What Type of Insurance Do I Need for Assistant Living Expenses?

Statistics from the National Center for Assisted Living show as many as 70 percent of people who turn 65 require assisted living services within any given year. The costs associated with assistant living are typically more than a senior citizen can afford. Insurance options provide a needed financial cushion when proper arrangements are made ahead of time.
  1. Long Term Care Insurance

    • Long term care (LTC) insurance plans cover many of the services provided by an assistant living facility or service. Some of these services include 24-hour supervision, room and board, personal care needs and medical care. These services benefit people who are too healthy for nursing home care but are no longer able to maintain a household on their own. LTC plans are available for purchase at any age and cost considerably less when purchased at a young healthy age, according to the financial resource website Bankrate.com. People who wait too long to get LTC coverage risk being ineligible due to age or poor health. On average, an LTC policy can run anywhere from $1,500 to $9,000 a month depending on a person's age and health at time of purchase.

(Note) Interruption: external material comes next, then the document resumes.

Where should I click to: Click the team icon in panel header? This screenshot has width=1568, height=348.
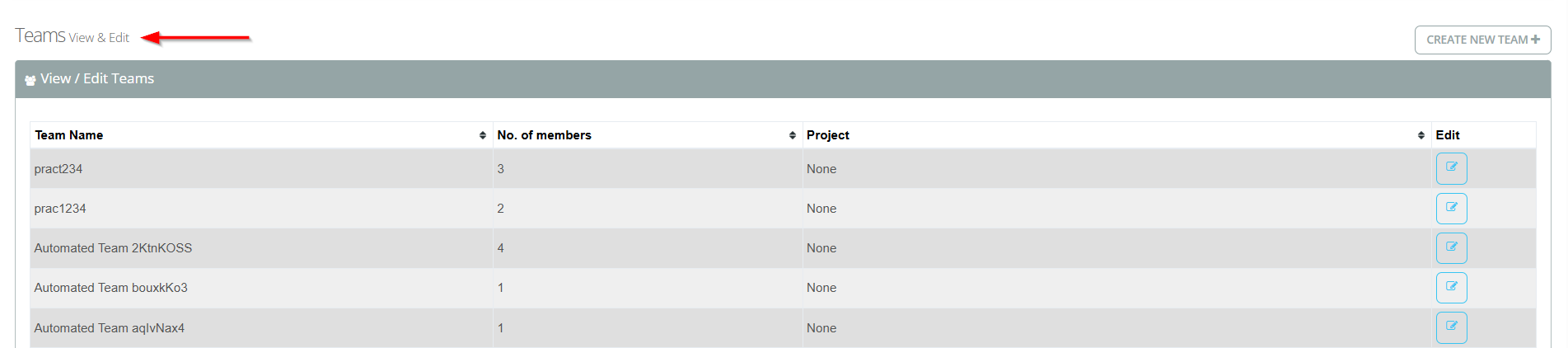pos(30,80)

    Partnership Plan Policies

    • Partnership policies combine the benefits of long term care insurance with Medicaid assistance. According to Bankrate.com, these policies are designed for people who outspend their long term care coverage and can't afford to pay it themselves. With traditional Medicaid assistance, assets in excess of $2,000 must be "spent" before Medicaid coverage kicks in. In effect, partnership policies protect a person's assets up to a certain amount provided an active LTC plan exists. Partnership plans are funded by state and federal governments that work in conjunction with LTC insurance providers. Most states within the U.S. administer a partnership program, however, not all insurers participate in the program.

    Medicare and Medicaid

    • Medicare and Medicaid are both federally funded health insurance programs, according to the National Senior Citizens Law Center. Medicare benefits apply for people who've paid into the fund via payroll taxes garnered from years of employment. Medicaid benefits apply for low income individuals who are unable to cover the costs of health insurance. Medicare covers qualified health care costs such as nursing care and any medically necessary services, however room and board costs are not covered. In addition, Medicare coverage only applies for nursing services when a person is recovering from an injury or illness, meaning day-to-day, ongoing care is not covered. Much like Medicare, Medicaid only covers medically necessary services whether a person lives at home or in an assisted living facility. And while both programs are federally funded, state governments administer Medicaid benefits so coverages can vary from state to state.